Cette dissolution du concile prononcée ab irato, ces violences exercées contre trois de ses membres, ne résolvaient rien et créaient même de nouveaux embarras, car il n'y avait plus moyen d'envoyer au pape un projet de décret au nom d'un concile qui avait été dissous, et qui l'avait été surtout parce qu'il avait soutenu qu'il fallait que ce projet fût soumis au Saint-Père. Ce qu'on aurait si bien pu faire avant le concile et par conséquent sans lui, on ne pouvait donc plus le faire aujourd'hui.
Embarrassé dans les résultats de son emportement, Napoléon dut revenir sur ses pas; il fallut recourir au pitoyable moyen de reconstituer pour ainsi dire le concile après l'avoir dissous. On ramassa les évêques qui n'étaient pas encore partis de Paris et ceux qu'on y retint par ordre. On les appela chacun séparément chez le ministre des cultes, et on obtint d'eux une approbation écrite au projet de décret avec un nouvel article, toutefois, qui statuait que le décret serait soumis au pape, et que l'empereur serait supplié de permettre qu'une députation de six évêques se rendît auprès de Sa Sainteté pour la prier de confirmer un décret qui seul pouvait mettre un terme aux maux des Églises de France et d'Italie.
C'était une double inconséquence puisque, d'une part, on soumettait au pape les propositions auxquelles il avait déjà consenti, et que de l'autre, on sollicitait son approbation quand on avait dissous le concile pour avoir demandé cette approbation.
Les évêques plus abattus qu'irrités, signèrent séparément ce qu'on leur proposa, et dans une séance générale, le 5 août 1811, adoptèrent par assis et levé (nouveau mode de voter suggéré par une ruse du cardinal Maury) le projet suivant:
«Article premier.—Conformément à l'esprit des canons, les archevêchés et évêchés ne pourront rester vacants plus d'un an pour tout délai.
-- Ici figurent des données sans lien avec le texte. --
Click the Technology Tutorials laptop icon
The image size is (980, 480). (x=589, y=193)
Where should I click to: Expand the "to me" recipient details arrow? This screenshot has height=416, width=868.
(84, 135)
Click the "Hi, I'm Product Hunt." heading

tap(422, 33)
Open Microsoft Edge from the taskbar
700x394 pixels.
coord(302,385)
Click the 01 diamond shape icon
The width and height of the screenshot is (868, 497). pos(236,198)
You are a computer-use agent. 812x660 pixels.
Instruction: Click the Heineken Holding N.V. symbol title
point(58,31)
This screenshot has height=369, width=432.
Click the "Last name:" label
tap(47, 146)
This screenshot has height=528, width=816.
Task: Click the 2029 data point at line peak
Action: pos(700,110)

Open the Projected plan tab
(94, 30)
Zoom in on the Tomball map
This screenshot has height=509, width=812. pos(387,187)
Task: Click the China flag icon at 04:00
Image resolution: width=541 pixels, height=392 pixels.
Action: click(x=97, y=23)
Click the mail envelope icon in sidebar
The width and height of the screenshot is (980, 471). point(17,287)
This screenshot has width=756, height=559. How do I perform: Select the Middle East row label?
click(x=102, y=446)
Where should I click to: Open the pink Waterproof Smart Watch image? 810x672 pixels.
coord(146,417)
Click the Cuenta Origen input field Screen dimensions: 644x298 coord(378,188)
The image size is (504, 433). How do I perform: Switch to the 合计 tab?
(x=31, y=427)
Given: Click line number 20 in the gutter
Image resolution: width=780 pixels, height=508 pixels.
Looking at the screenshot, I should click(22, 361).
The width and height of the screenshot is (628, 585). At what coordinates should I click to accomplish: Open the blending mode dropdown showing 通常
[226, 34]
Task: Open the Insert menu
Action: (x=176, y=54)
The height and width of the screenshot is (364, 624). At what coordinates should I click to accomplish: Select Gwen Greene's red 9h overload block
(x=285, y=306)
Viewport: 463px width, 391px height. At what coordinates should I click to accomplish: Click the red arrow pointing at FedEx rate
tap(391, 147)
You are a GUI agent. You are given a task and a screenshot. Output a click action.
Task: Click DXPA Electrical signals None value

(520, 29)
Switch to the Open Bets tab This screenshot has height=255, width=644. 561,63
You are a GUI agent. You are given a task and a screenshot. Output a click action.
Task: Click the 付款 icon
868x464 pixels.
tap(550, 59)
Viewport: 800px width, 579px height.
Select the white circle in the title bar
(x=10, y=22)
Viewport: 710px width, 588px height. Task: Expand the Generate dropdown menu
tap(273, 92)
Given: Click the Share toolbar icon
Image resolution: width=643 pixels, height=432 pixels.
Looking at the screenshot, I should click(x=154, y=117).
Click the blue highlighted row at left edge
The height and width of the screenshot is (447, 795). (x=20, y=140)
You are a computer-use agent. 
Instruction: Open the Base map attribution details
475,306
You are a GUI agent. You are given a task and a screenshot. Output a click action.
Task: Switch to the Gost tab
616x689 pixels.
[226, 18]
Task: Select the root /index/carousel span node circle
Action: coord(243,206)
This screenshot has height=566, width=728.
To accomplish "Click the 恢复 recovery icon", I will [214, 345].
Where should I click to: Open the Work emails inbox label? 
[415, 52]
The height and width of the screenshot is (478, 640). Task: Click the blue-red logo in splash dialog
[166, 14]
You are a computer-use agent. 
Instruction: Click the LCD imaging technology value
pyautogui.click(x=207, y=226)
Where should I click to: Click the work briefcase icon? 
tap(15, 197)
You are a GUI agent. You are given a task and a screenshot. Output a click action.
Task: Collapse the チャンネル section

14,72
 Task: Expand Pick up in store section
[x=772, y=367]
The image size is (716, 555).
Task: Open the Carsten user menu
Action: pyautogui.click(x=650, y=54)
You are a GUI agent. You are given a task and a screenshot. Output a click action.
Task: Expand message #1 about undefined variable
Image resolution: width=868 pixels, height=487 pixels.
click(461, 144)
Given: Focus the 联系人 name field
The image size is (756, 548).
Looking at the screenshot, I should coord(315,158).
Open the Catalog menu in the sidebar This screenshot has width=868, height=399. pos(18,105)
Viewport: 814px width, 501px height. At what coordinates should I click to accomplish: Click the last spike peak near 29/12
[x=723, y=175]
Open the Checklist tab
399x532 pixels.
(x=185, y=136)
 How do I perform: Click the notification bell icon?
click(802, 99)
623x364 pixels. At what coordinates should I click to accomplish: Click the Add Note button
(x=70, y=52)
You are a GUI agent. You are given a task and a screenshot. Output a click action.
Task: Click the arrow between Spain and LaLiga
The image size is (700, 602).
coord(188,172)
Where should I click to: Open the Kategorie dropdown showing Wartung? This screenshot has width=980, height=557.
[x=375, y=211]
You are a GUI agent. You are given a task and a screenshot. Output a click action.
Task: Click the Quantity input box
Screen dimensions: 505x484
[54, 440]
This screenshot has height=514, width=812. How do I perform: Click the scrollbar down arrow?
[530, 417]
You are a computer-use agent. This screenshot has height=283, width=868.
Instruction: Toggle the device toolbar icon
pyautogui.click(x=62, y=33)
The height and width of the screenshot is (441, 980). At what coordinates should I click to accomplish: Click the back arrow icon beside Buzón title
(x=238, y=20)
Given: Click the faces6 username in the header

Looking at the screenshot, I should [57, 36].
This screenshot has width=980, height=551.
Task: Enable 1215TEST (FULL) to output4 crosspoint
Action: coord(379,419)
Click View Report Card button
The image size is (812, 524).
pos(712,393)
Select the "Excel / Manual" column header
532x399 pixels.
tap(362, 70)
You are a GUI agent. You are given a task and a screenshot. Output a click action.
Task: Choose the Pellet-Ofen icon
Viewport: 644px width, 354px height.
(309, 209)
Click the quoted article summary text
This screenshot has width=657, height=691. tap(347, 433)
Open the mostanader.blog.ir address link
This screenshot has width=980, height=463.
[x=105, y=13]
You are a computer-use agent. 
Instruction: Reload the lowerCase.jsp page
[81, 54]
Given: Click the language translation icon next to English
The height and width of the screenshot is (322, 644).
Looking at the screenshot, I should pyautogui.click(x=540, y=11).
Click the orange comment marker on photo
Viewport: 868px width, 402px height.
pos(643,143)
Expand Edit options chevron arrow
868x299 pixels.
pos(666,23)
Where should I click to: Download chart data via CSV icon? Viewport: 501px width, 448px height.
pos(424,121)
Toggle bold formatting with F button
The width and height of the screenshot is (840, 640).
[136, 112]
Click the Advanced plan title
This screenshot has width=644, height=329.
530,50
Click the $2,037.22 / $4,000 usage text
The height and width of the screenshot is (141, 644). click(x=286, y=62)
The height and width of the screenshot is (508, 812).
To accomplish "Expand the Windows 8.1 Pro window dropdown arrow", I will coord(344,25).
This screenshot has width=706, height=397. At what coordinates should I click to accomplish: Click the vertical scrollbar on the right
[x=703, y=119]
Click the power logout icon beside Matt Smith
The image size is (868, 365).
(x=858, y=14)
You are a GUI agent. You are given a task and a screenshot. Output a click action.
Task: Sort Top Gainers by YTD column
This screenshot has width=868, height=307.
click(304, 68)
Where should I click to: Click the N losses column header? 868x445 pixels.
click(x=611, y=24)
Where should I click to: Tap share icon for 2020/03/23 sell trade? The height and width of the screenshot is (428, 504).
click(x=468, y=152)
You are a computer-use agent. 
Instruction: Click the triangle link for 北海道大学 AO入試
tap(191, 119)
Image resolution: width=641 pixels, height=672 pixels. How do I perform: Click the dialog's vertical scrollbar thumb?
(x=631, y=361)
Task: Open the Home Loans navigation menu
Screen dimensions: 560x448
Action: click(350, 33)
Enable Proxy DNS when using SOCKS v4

Dans cet espace de temps, la nomination, l'institution et la consécration devront avoir lieu.
»Article II.—L'empereur sera supplié de continuer à nommer aux sièges vacants, conformément aux concordats, et les nommés par l'empereur s'adresseront à notre Saint-Père le pape pour l'institution canonique.
»Article III.—Dans les six mois qui suivront la notification faite au pape par les voies d'usage, de ladite nomination, le pape donnera l'institution canonique, conformément aux concordats.
»Article IV.—Les six mois expirés sans que le pape ait accordé l'institution, le métropolitain ou, à son défaut, le plus ancien évêque de la province ecclésiastique, procédera à l'institution de l'évêque nommé, et s'il s'agissait d'instituer le métropolitain, le plus ancien évêque de la province conférerait l'institution.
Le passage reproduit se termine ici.